Aim of the exercise
Everything from the line holding "The width and" through the final line of the records is to be transcribed exactly, except pictures, and nothing beyond that.
-- -- --
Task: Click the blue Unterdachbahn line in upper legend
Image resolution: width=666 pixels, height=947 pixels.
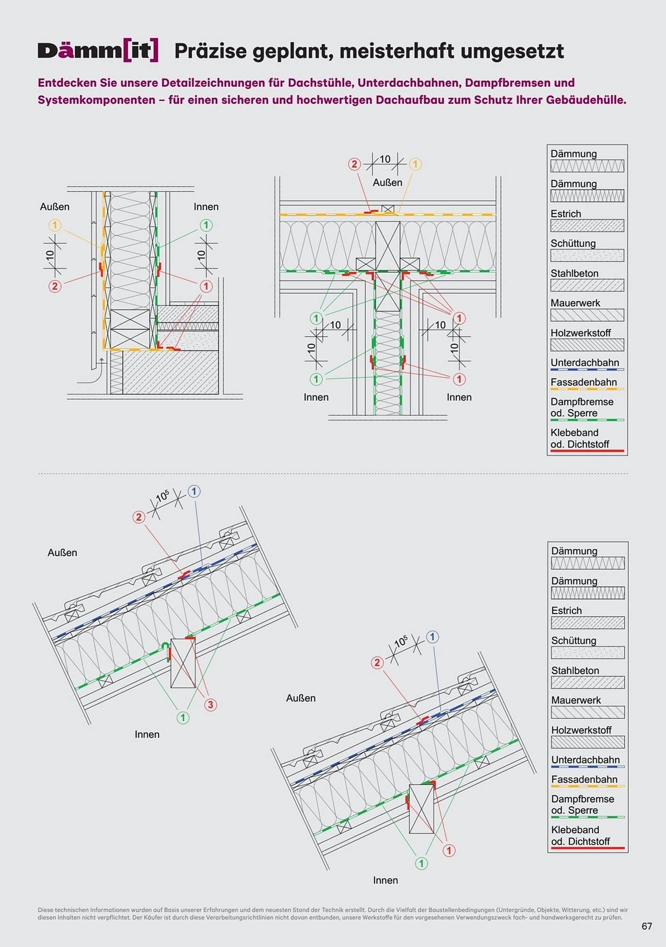Action: [x=587, y=369]
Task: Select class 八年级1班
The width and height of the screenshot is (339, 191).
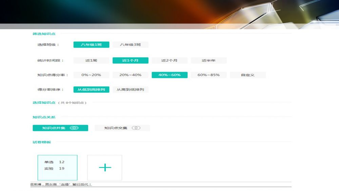Action: (91, 45)
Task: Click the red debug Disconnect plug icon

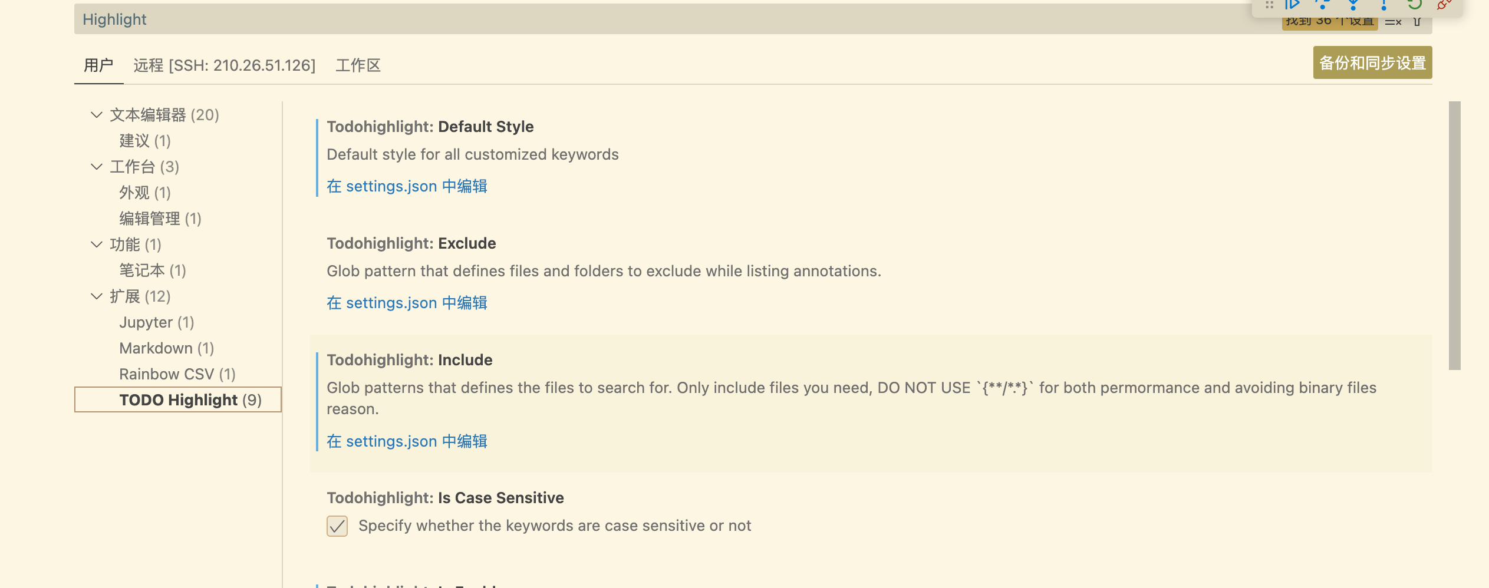Action: [x=1444, y=5]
-- -- --
Exercise answer
The width and height of the screenshot is (339, 191).
Action: (91, 45)
Task: Click the red debug Disconnect plug icon

Action: [x=1444, y=5]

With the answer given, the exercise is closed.